**Your assignment**: Only lines holding the word "should" are wanted from the records; copy all of them.
[Given data — start]
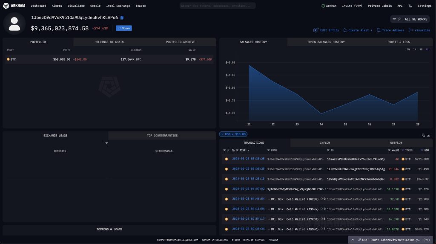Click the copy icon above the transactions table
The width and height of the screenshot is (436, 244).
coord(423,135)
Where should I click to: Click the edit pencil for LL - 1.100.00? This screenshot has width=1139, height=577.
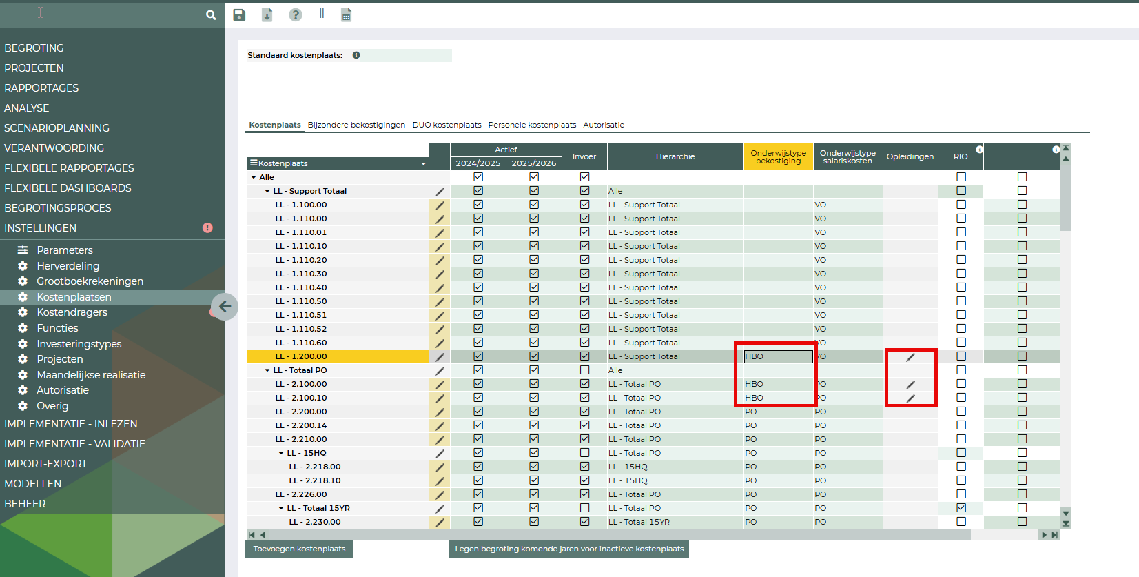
[Given data — finish]
[Given data — start]
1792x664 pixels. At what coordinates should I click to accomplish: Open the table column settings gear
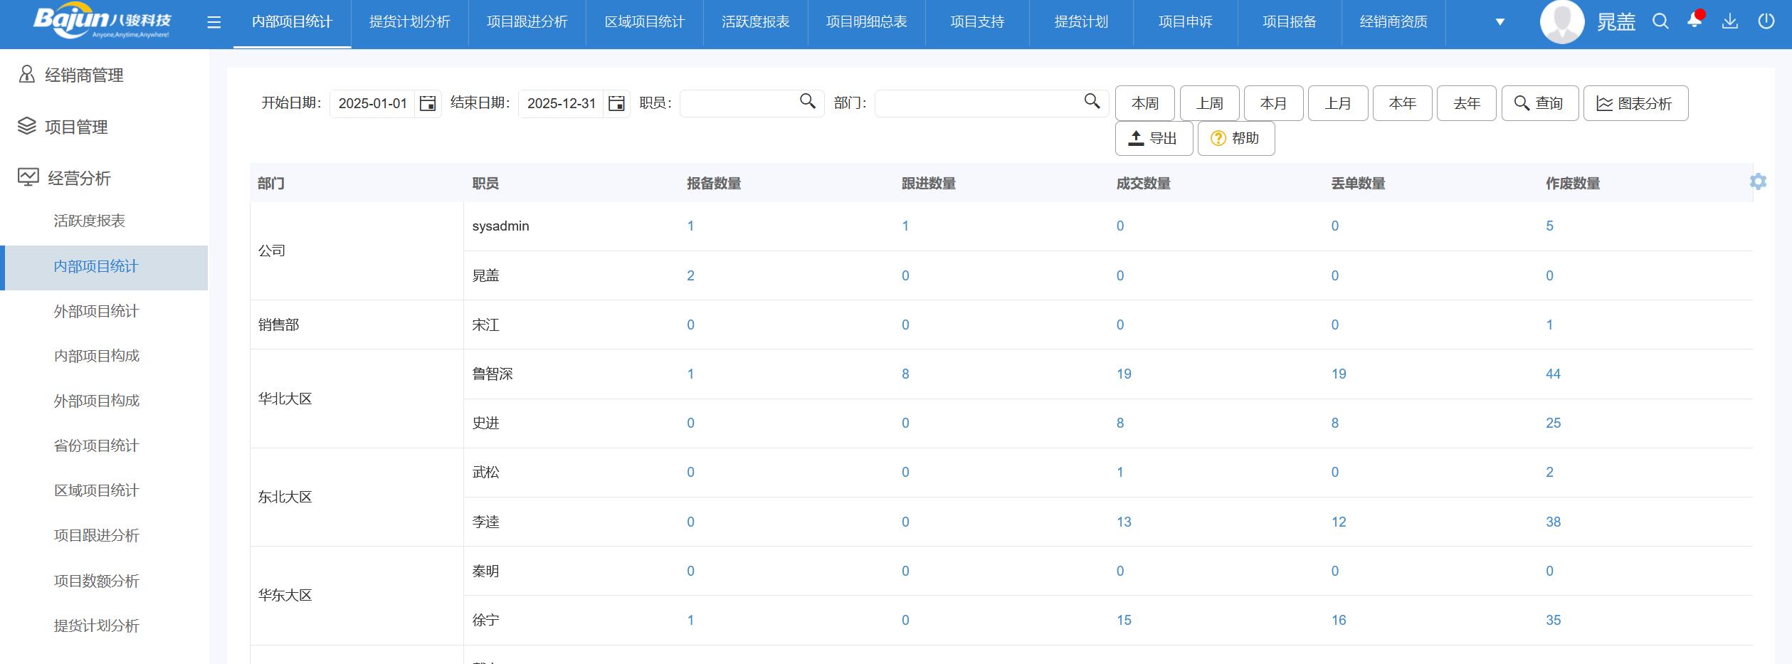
[Given data — finish]
**Problem solution**:
Where should I click to: Click the edit pencil for LL - 1.100.00? This screenshot has width=1139, height=577.
1792x664 pixels. At what coordinates should I click to accomplish: Open the table column settings gear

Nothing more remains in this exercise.